=== EXTRACT PROVIDED ===
Workplace protections are essential, DeSantis said. “No one should have to choose between a job they need and a shot they don’t want.”
He listed various areas where the protections come into play. Gym owners in Broward County were threatened with jail if they didn’t enforce mask mandates until the state stepped in.
The federal government has resumed efforts, in federal court in Miami, to require masking on commercial flights.
He said that not wearing a mask and being able to breathe fresh air should be deemed a civil right.
‘What Is Misinformation?’
Dr. Tim Boyett said vaccine mandates were brought in because authorities originally believed the vaccines were safe and effective, that they would reduce transmission significantly, and because there was no effective outpatient early treatment protocol.“Since then, evidence has amassed showing that none of these three presumptions is true,” Boyett, a radiologist in Gulf Breeze, said.
His practice has treated 160 acute COVID patients; none died, and only one was hospitalized. He had natural immunity, having already had the disease. He didn’t want the vaccine and applied for a religious exemption but could not get one.
Dr. Jon Ward, a Panama City dermatologist, said, “Social media is the new town square. And if you showed up to that town square and said masks don’t work, and they never in the history of medical science [have been] shown to stop the spread of a respiratory virus, you are put in lockup.
“If you wanted to say that young people are at very low risk from any ill effects from COVID, but new mRNA shots have real risks with serious complications, you are labeled a spreader of misinformation.”
“What is misinformation?” Ward said. “And who gets to decide what misinformation is? Time and again, we’ve seen that yesterday’s medical misinformation is today’s medical facts.”
Bedridden at 36
Dedra Long, a surgical technician and mother of two who walked up to the podium with a cane, said she was debating whether to get the vaccine. Getting a new job ended her debate; the new position required it.“My life changed with my second dose of Pfizer,” Long said. She suffered facial paralysis, body weakness, stuttering, and slurred speech. “My arms and legs began to jump and jerk and felt like they were on fire all the time.”
Long had extreme fatigue, tremors, and spasms, and couldn’t drive her children to school or go to their soccer games.
“I was basically bedridden at 36. I am now 14 months into this nightmare, and I still cannot do normal things like clean my house or go on a walk with my family. Instead of taking care of my children, they now help take care of me.
“And this is the worst punishment of all: Doctors still have no clue how to help. I face the real trauma of being gaslighted and dismissed with every new appointment. When I cry out for help online, I am silenced. I got the jab to keep my job, and I can no longer work.”
Frustration and Anger
She and her husband entered the children into a parochial school, having received assurances that it had no restrictive masking policy and parents could decide. The school reversed itself two days after school began.“To say we were angry and frustrated is an understatement. Any attempts to speak with the school administration regarding real data on the extremely low transmission rates of children, or any case about mask choice or anything, just fell on deaf ears.”
Her kids are all young, and at their age, “it’s very important for them to see their teachers’ faces, to see that their teachers smiled back at them, to see their expressions from their teachers and their peers. That is how children learn.
“We felt completely disempowered as parents. We didn’t know our son’s teachers. We didn’t know their peers. We were not allowed to step foot on campus in a kindergarten environment that should be fun and carefree.”

=== LIST OF TASKS ===
1) Retype the passage from the excerpt on mandates, starting at "Workplace protections are" and ending at "state stepped in.".
2) In the excerpt on mandates, how many acute COVID patients has Dr. Tim Boyett's practice treated?

=== INFORMATION SUPPLIED ===
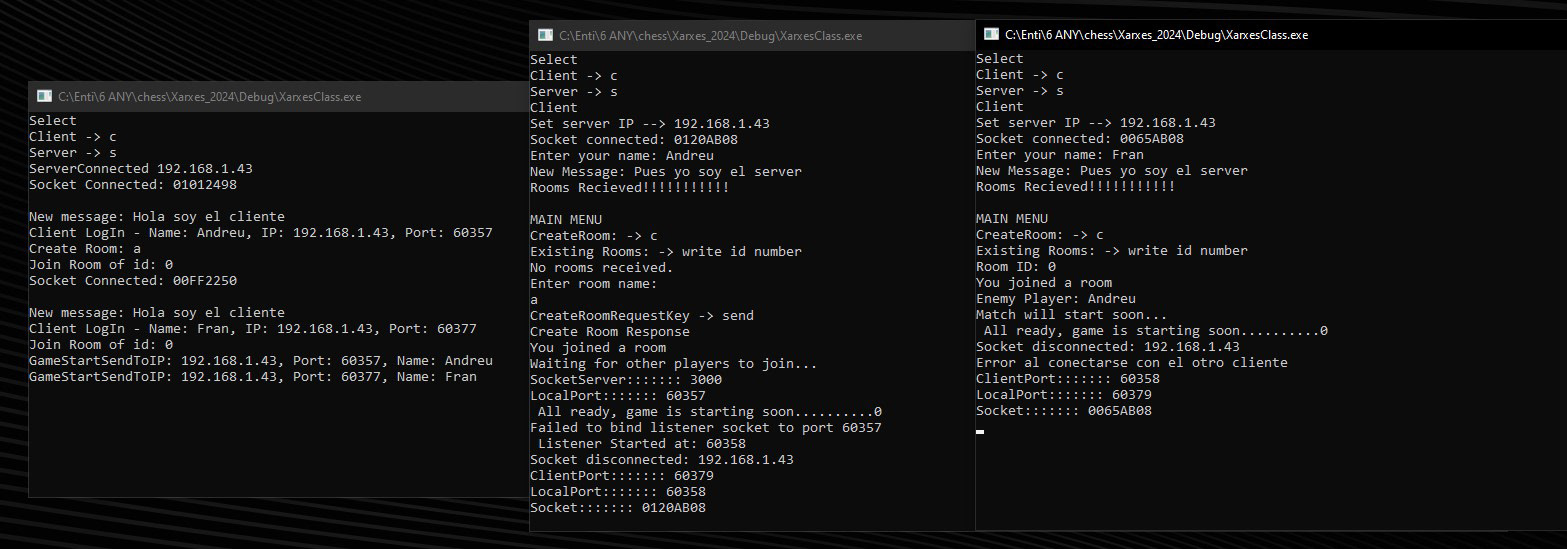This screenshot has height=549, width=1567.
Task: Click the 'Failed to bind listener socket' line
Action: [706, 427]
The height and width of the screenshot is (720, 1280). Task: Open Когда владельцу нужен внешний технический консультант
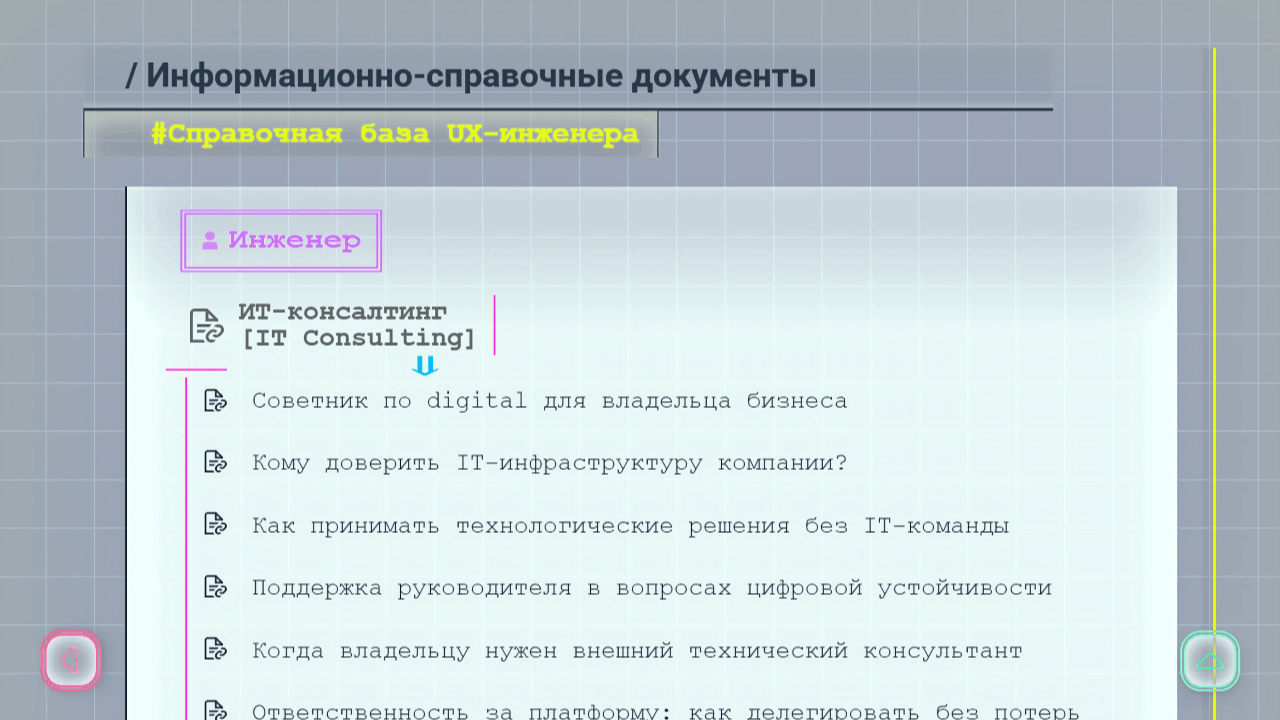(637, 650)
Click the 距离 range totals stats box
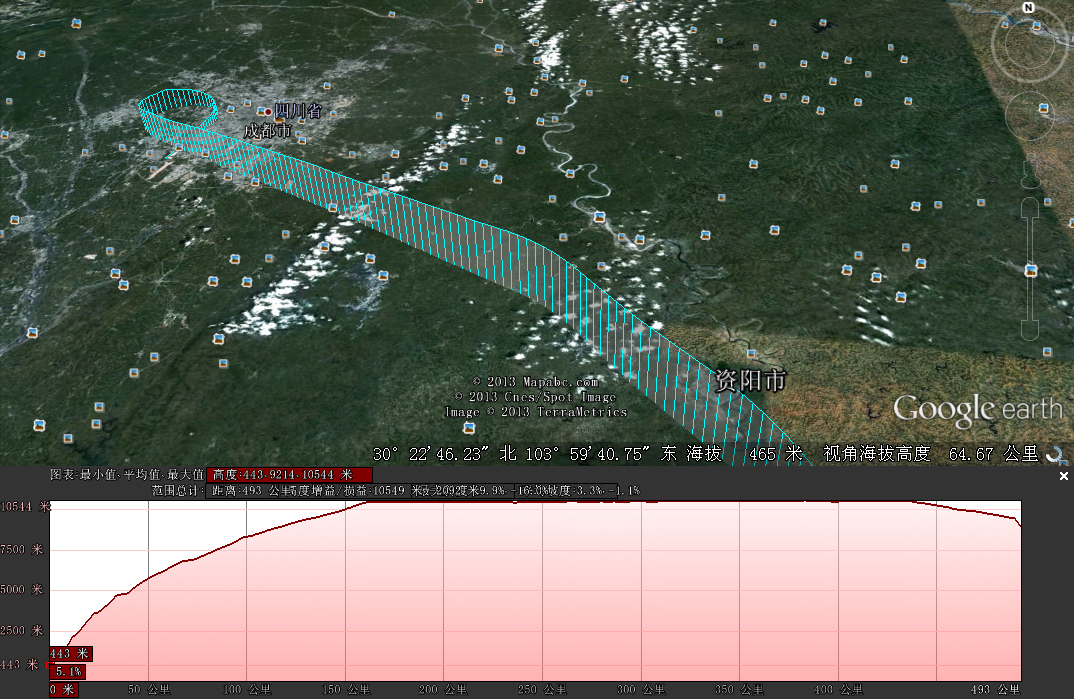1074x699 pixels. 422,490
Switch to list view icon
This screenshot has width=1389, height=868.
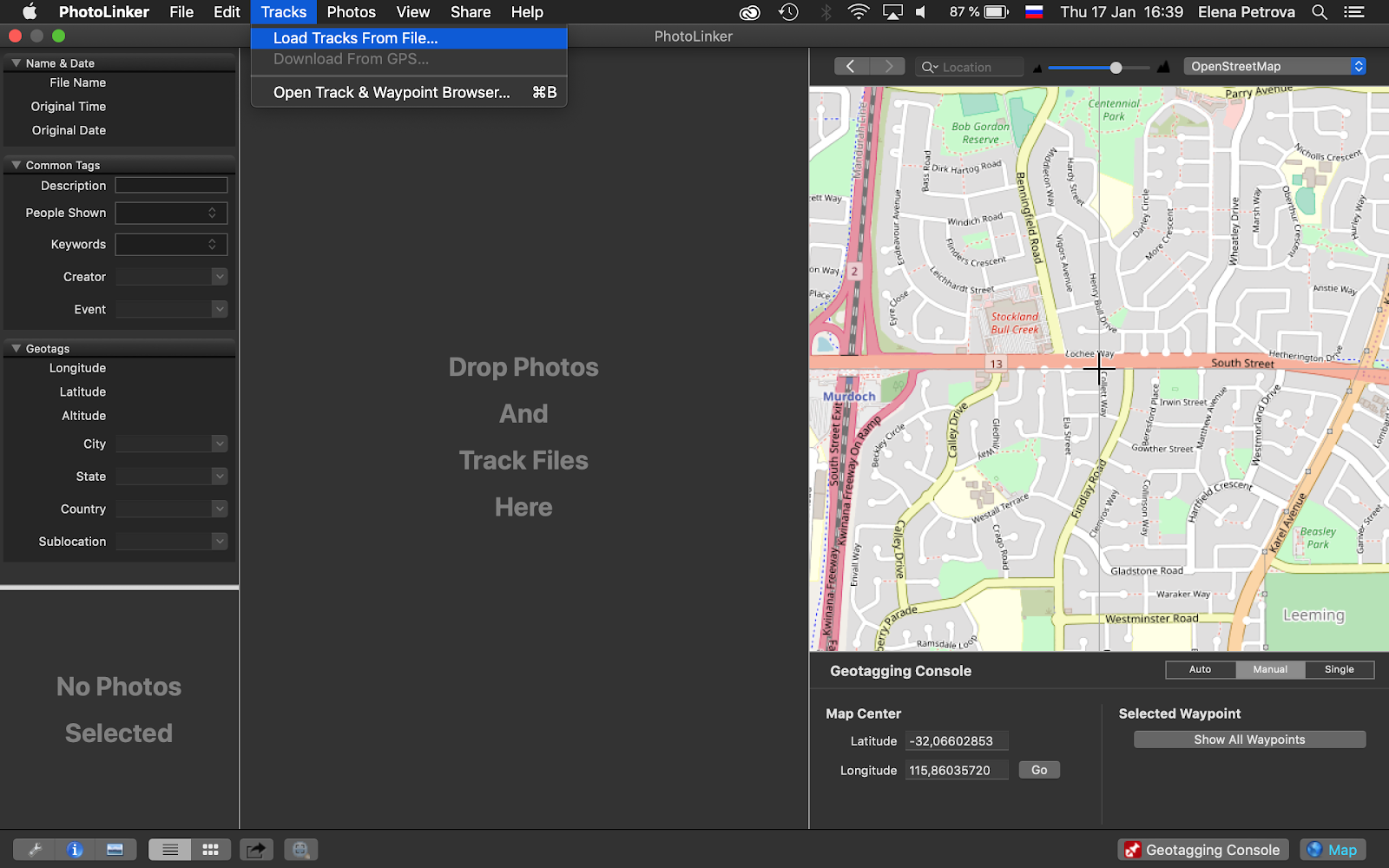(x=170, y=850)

=== TASK RESULTS ===
1)
Workplace protections are essential, DeSantis said. “No one should have to choose between a job they need and a shot they don’t want.”
He listed various areas where the protections come into play. Gym owners in Broward County were threatened with jail if they didn’t enforce mask mandates until the state stepped in.

2) 160